C’est un grand honneur d’accueillir Shayan, membre fondateur (guitare/chant) du groupe extrême d’origine iranienne TRIVAX. Il a fondé ce projet en 2009 à Téhéran, puis s’est installé en Angleterre (Royaume-Uni) en 2011 pour développer sérieusement celui-ci. Si vous aimez le blackend death metal, entre MELECHESH et BEHEMOTH, avec une approche à la fois puissante, sombre et mélodique très particulière, vous tomberez sous le charme singulier de TRIVAX ! Nous parlons ici de la fondation de TRIVAX, de son évolution, de ses racines et influences culturelles et musicales, de son déménagement à Birmingham, de la révolution islamique iranienne de 1979, et bien sûr de ce troisième album studio plus que réussi intitulé The Great Satan, sorti en mai 2025 sur le label français (Osmose Productions). Alors, écoutez-le vite ! De la musique géniale par un artiste génial et sympathique. La musique est notre religion ! [Interview réalisée par Zoom avec Shayan (guitares/chant) par Seigneur Fred – Photos : DR]
->> Single « Here Comes The Flood » par TRIVAX extrait de l’album The Great Satan (Osmose Prod.)
Troisième long verset satanique pour TRIVAX, projet solo au départ fondé par son guitariste/chanteur iranien Shayan à Téhéran en 2009, avant son émigration pour la Grande-Bretagne en 2011 pour développer pleinement et librement sa musique d’obédience satanique… Musicalement, The Great Satan comme assurément comme l’œuvre la plus aboutie et travaillée du projet devenu groupe, et ce, à tous les niveaux, dans l’écriture, la composition musicale ici des neuf morceaux, avec une approche singulière par moment, presque avant-gardiste, avec des sonorités orientales perses et metal, à la fois old school et new school, même si l’on baigne globalement dans un black/death metal puissant et occulte. Et cela débute par la charmante intro « Atash » qui vous met d’emblée au parfum, et très vite monte en puissance malgré ses, à peine, trois minutes. Une belle entrée en matière, rappelant quelque peu l’œuvre du Néerlandais (mais d’origine israélienne) d’Ashmedi MELECHESH qui dût, lui aussi, fuir son pays pour pouvoir continuer plus sereinement son art blasphématoire basé sur l’ancienne civilisation mésopotamienne. Puis les salves black/death s’enchaînent avec d’excellents riffs de guitares bien black, presque thrashy par moment, appuyés par des rythmiques très changeantes, passant de parties plus lentes et heavy à des accélérations éclair, un peu à la manière d’ABSU (récemment reformé). Un titre comme « To Liberation and Beyond » s’impose très vite, avec un chant rappelant quelque peu celui de Nergal dans BEHEMOTH, avec cette même atmosphère très sombre, terriblement puissante et épique.

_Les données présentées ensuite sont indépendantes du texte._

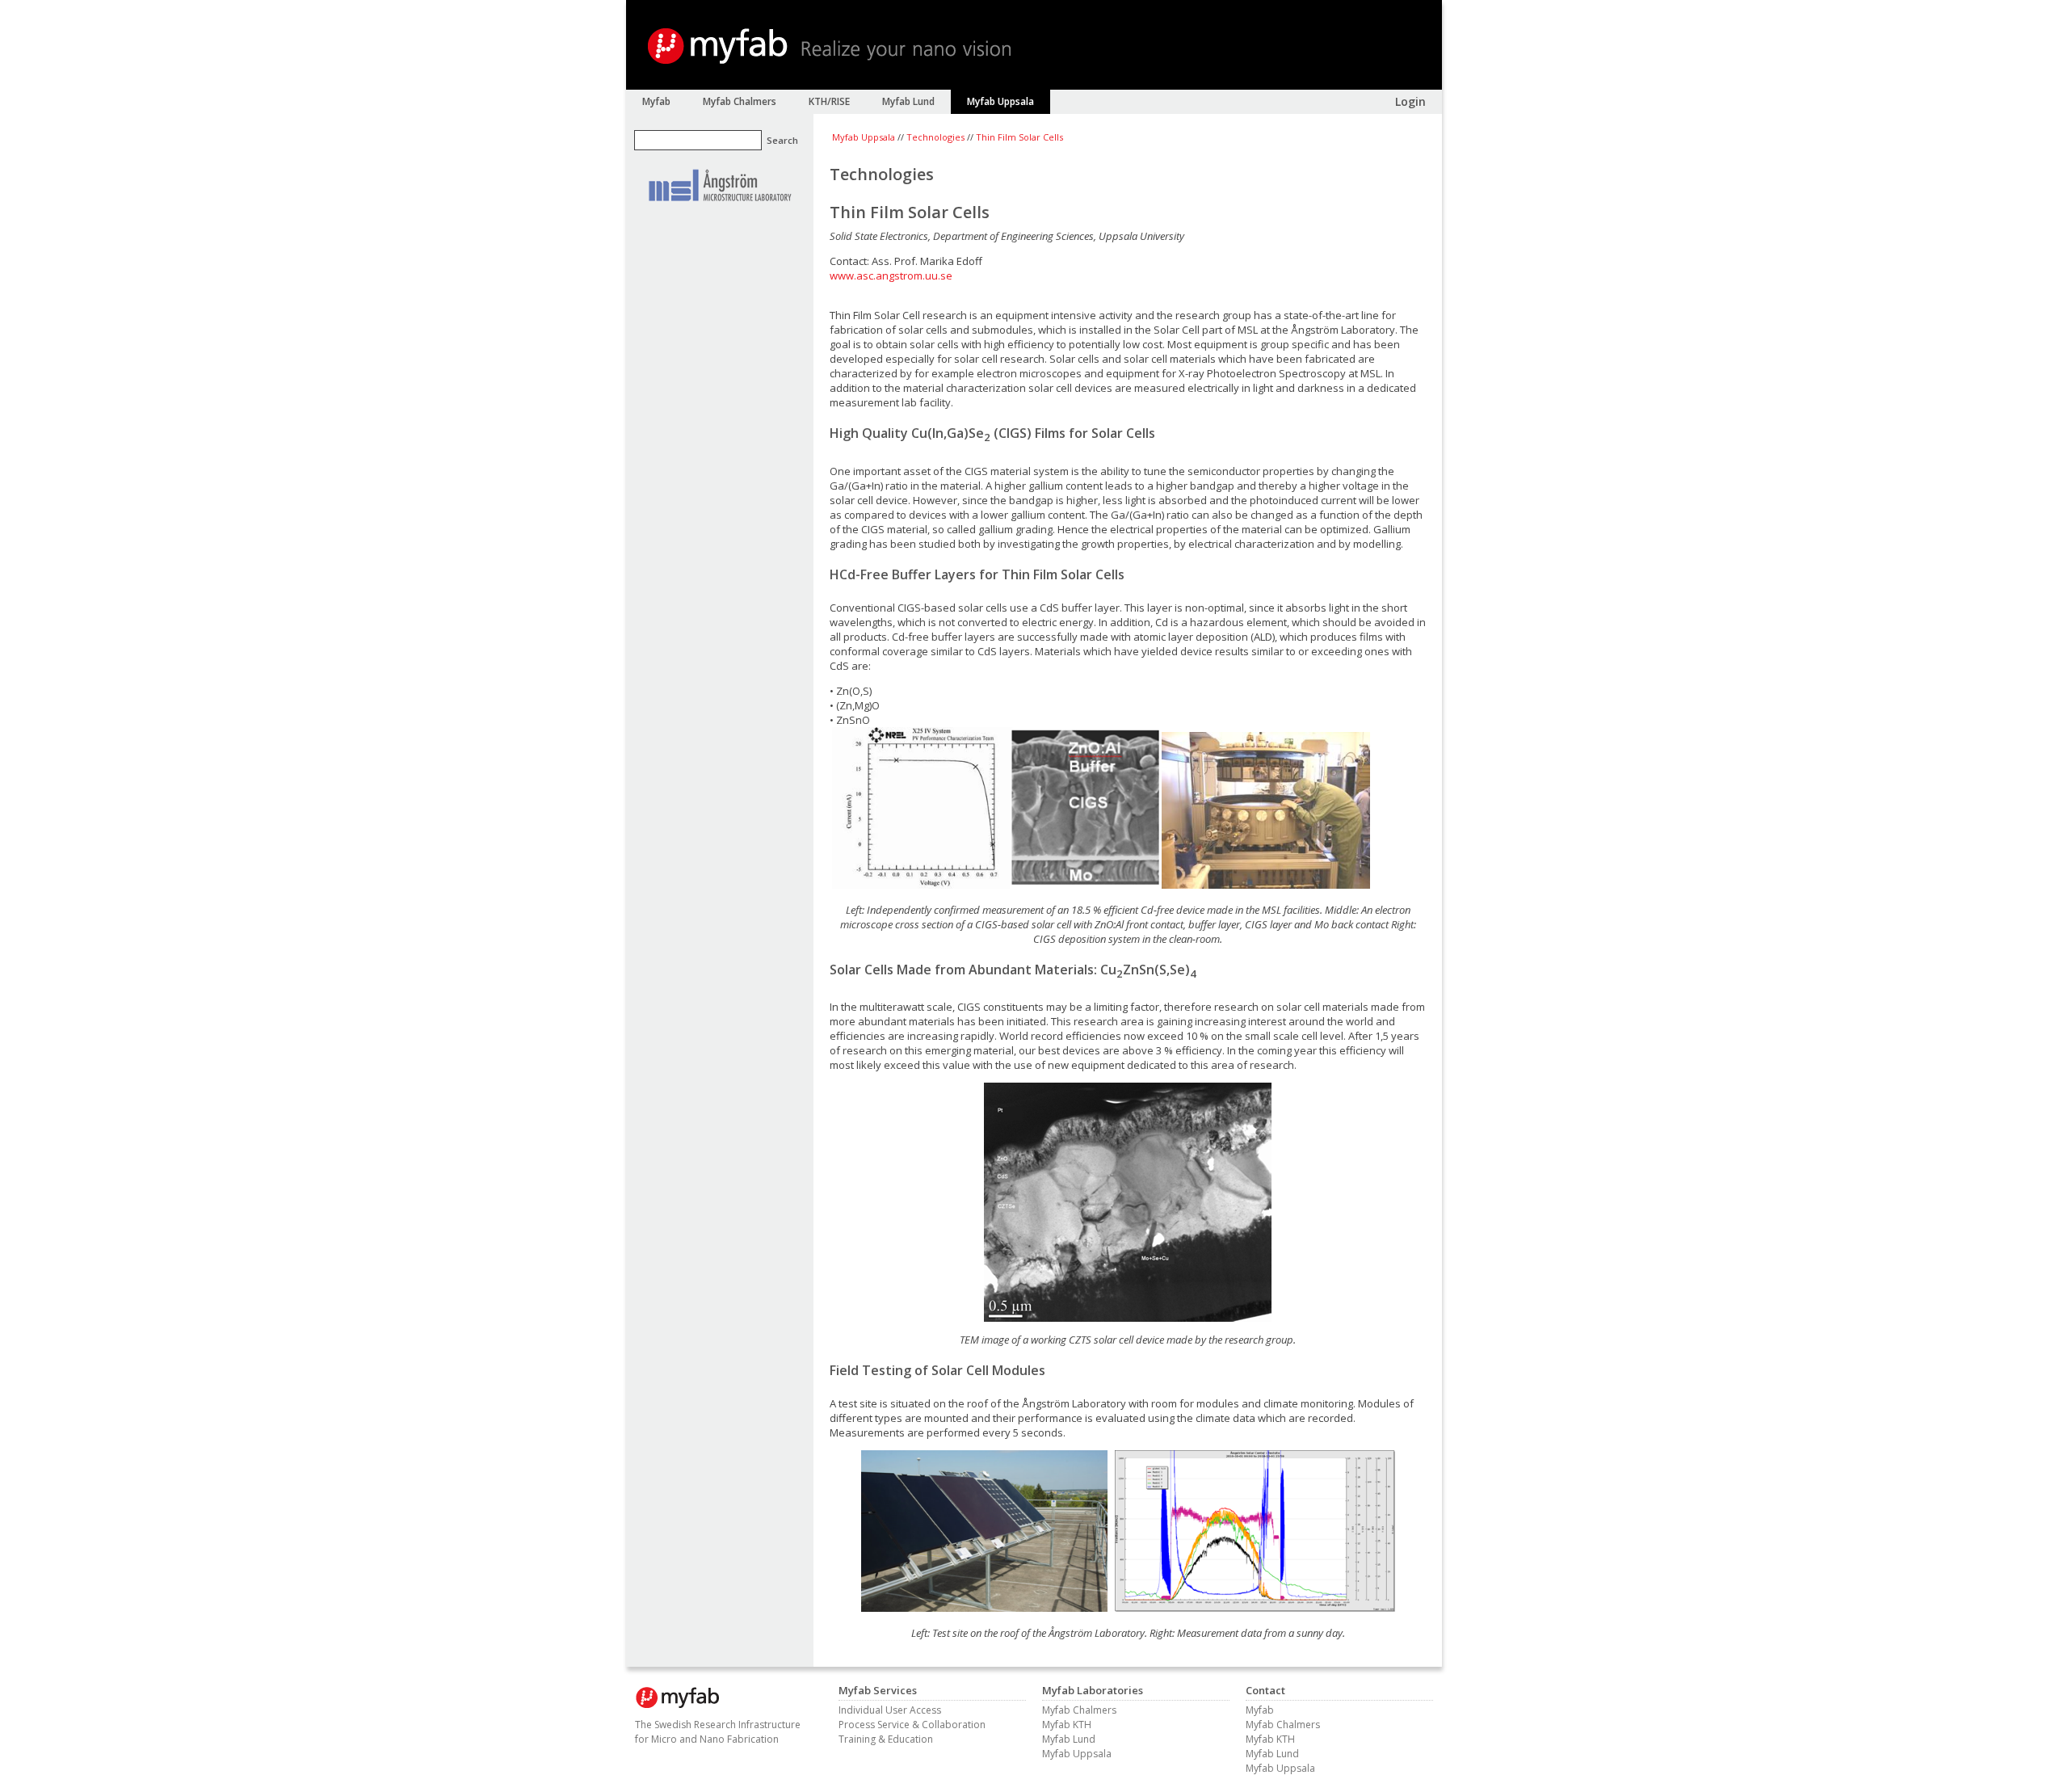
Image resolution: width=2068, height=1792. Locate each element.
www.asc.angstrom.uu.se (891, 275)
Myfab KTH (1066, 1724)
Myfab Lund (1068, 1739)
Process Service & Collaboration (912, 1724)
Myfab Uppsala (863, 137)
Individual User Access (890, 1710)
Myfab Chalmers (1079, 1710)
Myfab (1260, 1710)
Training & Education (886, 1739)
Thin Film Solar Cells (1019, 137)
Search (782, 140)
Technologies (935, 137)
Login (1410, 101)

Mais Shayan sait aussi souffler le chaud et le froid, et calme le jeu par moment comme sur le superbe et mélodieux « Lawless Eternal » qui n’a cependant rien à voir ici avec WATAIN et son quatrième album. La guitare au son clair est splendide, et arrivé à la seconde moitié du morceau qui s’avère être totalement instrumental, on part sur un mid-tempo fédérateur et une belle montée en puissance. Plutôt osé en seulement troisième position, cet interlude surprend et démontre tout le talent du jeune compositeur iranien qui a ici tout produit. Puis survient la tempête, ou plutôt le déluge comme dans l’Ancien Testament de la Bible, avec le single « Here Comes The Flood », quelque part entre le meilleur de HATE et BEHEMOTH. Un futur classique de TRIVAX à n’en pas douter, qui ne demande qu’à s’exprimer totalement en live sur scène, et si la maîtrise technique et sonore est tout aussi bonne, on se dit que TRIVAX risque de faire un malheur, car il y a une rage et des riffs de guitares vraiment réussis. Le break central avec cette basse et Shayan qui ‘exclame au micro, ne semblant presque pas se prendre au sérieux, surprend là encore. Les structures de morceaux requièrent de l’attention et c’est tout ce que demande The Great Satan pour l’apprécier pleinement. Rien n’est choisi par facilité.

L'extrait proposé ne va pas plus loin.